Published on September 28th, 2012


Disused, neglected and forgotten

The Mandapeshwar Caves in Borivli have a rich historical past. But there’s a huge slum right outside it and nobody visits except on Mondays

by The Traveller/ the

It’s not every day that you have a protected heritage monument in close proximity to your house. The Mandapeshwar Caves in Borivli are a short walk from my home, and as we are wont to do with valuable things that we have easy access to, I hadn’t given it much thought in all the time I was growing up in the area. In fact, a few of my friends had been to see the caves before me, and they live in south Mumbai.

So last week I decided that I would check what the Caves were like. My friends had said that the ruins were lovely, which didn’t make any sense to me. I have never found ruins lovely. I have never understood the poetry in broken rock. Call me a mundane, limited intellect. If I visit a place, I like to see it clean and whole.

The Caves were certainly clean, but obviously not whole. To give you a brief historical insight into them, they are said to have been built in about 550 AD by Buddhist monks. As per information on Wikipedia, ‘During the occupation of the Kanheri caves (at Sanjay Gandhi National Park), these monks found another location were they created a hall of paintings. The cave was created by the Buddhist monks and then they hired travelling Persians to paint. The Buddhist monks asked the Persians to paint the life of Lord Shiva. This makes this cave interesting as it brings many religions together. Buddhist cave, Persian painters and Hindu God. (sic)’

There are, of course, no paintings there today, but even the briefest of glances will reveal that the Caves bear the stamp of Shiva. There are stone carvings of Shiva in different forms, and not a single placard anywhere to explain the various poses of the statues. In fact, I was left to come up with my own theories about the statues and the placement of inner rooms, since there is no sign board anywhere to explain the Caves’ history.

A funny thing happened when I was there. Armed with a camera, I asked an authoritative-looking man seated on a plastic chair just outside the Shiv temple inside the cave, “Is it okay to take pictures?” He gave my camera a bored glance, then said, “Haan haan, le lo.”

So when I started clicking, I was surprised to see a harassed-looking man run up to me. “Madam, agar photo lena hai toh Sion se permission lena padega,” he said very politely.

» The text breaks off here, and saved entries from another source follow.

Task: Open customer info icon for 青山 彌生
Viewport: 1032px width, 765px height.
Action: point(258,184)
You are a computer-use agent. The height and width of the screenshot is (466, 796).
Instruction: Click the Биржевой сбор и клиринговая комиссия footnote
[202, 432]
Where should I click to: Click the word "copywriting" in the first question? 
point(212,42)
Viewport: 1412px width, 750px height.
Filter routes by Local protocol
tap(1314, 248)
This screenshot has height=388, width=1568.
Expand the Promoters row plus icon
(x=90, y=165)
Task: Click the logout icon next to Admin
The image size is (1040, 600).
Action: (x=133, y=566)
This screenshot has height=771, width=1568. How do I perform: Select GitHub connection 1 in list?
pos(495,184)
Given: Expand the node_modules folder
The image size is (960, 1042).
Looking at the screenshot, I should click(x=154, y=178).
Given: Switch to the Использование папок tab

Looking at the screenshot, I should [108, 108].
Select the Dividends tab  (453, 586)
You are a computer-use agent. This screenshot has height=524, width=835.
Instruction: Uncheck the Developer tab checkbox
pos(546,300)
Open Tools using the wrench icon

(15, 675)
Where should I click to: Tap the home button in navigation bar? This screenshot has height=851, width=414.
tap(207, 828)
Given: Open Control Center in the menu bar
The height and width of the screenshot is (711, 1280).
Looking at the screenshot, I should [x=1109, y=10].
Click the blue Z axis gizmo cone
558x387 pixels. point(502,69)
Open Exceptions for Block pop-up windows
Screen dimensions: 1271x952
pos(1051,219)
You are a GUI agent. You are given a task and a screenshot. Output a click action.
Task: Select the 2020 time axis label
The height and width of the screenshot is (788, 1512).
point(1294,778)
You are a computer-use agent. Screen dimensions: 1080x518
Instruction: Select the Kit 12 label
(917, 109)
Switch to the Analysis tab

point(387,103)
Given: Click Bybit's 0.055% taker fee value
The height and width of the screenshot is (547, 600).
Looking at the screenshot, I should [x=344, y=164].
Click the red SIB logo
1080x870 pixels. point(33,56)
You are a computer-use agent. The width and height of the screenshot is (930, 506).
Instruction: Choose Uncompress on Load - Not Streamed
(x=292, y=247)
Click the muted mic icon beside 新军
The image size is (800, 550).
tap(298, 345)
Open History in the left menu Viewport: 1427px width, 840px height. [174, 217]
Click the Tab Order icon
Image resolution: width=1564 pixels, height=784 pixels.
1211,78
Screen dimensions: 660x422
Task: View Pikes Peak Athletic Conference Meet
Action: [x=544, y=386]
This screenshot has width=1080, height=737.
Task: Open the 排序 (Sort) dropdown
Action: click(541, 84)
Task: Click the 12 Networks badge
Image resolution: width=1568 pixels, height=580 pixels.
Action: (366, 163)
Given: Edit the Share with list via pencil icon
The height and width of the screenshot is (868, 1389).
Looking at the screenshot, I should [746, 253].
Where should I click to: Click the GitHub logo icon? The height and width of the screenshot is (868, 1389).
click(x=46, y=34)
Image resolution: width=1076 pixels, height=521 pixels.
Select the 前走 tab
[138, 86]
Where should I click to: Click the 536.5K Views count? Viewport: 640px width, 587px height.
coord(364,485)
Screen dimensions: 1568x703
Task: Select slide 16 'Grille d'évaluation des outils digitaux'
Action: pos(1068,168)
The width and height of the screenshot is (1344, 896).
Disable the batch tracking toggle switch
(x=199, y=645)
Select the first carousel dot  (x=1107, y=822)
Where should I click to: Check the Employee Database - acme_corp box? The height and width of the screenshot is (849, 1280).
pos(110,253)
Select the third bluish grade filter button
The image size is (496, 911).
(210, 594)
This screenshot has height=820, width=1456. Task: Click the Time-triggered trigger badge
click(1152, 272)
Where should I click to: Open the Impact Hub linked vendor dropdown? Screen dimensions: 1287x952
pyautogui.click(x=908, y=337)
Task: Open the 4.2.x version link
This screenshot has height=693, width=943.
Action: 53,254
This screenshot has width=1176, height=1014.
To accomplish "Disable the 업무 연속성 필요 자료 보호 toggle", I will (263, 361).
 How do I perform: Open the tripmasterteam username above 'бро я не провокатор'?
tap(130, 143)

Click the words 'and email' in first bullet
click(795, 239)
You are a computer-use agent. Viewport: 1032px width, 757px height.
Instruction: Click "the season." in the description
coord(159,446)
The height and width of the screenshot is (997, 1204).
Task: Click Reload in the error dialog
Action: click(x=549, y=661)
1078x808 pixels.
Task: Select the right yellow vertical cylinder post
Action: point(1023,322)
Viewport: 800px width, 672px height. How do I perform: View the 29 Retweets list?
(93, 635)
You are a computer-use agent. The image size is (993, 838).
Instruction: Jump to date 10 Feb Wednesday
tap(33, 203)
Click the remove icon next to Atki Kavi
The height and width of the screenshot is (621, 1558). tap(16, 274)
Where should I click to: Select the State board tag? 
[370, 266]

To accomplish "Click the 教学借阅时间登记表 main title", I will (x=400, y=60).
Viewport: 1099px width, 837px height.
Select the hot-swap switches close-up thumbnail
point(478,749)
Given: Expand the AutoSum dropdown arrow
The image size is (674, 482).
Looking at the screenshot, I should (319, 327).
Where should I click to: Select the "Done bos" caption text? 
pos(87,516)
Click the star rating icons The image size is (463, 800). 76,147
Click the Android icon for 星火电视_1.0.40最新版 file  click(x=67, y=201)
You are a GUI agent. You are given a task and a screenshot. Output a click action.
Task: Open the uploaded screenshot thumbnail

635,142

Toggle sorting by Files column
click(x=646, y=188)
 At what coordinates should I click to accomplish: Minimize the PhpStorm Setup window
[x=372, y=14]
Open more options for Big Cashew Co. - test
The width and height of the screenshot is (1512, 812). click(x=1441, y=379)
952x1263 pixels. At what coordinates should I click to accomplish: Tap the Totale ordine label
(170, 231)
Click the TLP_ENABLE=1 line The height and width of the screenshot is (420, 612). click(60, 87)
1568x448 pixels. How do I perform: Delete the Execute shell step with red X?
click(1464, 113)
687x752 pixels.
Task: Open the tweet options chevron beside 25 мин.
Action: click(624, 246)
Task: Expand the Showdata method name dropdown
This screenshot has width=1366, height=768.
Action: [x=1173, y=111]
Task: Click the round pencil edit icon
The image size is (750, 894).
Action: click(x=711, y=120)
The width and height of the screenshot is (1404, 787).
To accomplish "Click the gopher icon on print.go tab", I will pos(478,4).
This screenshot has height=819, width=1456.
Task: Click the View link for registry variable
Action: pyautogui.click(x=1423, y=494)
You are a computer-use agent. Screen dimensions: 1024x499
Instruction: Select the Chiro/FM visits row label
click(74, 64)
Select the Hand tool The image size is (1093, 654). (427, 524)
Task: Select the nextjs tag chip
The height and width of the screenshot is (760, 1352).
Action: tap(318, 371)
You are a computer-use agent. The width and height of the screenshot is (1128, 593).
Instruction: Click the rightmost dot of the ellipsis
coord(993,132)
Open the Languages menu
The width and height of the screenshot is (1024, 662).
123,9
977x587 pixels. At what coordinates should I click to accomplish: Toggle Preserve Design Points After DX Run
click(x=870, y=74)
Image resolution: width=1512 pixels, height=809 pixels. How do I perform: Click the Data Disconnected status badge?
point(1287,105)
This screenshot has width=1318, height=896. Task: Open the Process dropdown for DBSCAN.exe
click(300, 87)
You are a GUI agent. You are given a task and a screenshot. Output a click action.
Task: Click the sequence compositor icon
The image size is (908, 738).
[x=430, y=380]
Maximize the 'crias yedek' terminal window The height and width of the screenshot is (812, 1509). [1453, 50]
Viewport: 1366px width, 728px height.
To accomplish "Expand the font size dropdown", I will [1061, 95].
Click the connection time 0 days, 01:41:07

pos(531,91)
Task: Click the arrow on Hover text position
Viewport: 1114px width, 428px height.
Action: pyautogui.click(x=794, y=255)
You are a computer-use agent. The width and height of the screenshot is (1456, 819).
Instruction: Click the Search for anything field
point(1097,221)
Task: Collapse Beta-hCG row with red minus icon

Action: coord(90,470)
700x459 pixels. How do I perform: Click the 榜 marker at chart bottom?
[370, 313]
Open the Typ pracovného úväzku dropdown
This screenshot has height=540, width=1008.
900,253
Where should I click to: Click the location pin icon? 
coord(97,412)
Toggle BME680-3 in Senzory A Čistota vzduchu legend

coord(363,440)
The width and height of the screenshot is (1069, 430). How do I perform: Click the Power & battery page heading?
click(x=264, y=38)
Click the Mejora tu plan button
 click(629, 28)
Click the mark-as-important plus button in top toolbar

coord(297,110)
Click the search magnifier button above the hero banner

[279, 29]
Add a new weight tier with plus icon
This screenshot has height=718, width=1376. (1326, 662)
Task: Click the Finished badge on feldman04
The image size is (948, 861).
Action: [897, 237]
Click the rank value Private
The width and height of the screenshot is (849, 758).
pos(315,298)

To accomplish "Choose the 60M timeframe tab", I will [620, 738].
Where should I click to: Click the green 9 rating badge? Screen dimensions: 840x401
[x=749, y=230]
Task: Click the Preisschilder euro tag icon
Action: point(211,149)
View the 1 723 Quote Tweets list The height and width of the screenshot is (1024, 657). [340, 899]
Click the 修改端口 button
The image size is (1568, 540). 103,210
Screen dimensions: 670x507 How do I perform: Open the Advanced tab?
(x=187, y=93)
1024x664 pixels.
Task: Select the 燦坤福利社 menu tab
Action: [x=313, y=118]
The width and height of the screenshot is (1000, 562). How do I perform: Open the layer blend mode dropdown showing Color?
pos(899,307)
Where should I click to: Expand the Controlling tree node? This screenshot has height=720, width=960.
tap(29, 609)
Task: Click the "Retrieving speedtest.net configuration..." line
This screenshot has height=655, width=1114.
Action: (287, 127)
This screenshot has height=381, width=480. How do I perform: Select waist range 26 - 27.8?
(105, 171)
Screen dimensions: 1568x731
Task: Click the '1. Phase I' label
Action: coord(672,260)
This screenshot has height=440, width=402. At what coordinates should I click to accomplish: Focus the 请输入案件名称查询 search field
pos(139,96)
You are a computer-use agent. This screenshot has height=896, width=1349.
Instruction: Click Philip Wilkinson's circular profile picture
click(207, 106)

Aap kaun hain?” I said, slightly defiantly.

Idhar ka chowkidar,” he said, equally defiantly.

The authoritative-looking man had, meanwhile, disappeared.

To sum up, despite a few spots inside the Caves, such as the Shiv Temple, which is cool and quite lovely, I was very disappointed. Not with the ruins the place is in, but because there is no worthwhile restoration and upkeep. “Monday ko hi bahut bheed hoti hai,” the caretaker (his name was Ghani, he said) told me. “Aur raat ko? Poori khuli jagah hai, log aake sote honge,” I remarked, casting an eye on one of the Caves’ two inner sanctums.

Nahin nahin, raat mein security hoti hai,” Ghani said firmly. I couldn’t believe him, though – even on his watch at 12 noon, three men were fast asleep in an alcove off one side.

Outside, in another telling incident, a barber was shaving a customer seated on a high rock outside the cave. There is a sprawling slum opposite the Caves, one of the largest in this suburb. A little guide book that Ghani showed me failed to mention that the Dahisar river used to run by the Caves, or that the ruins of an old Portuguese Church stand above it. The book also failed to mention that these Caves were one of the four Buddhist caves in the city, the others being Jogeshwari, Elephanta and Mahakali Caves. “Aap Sion se (where the Archaeological Survey of India office is located) permission leke aaiye Madam, main aap ko saare photo lene doonga,” Ghani promised.

There’s no need for permissions. I’m not going back. I can do without being disturbed over gross neglect of history.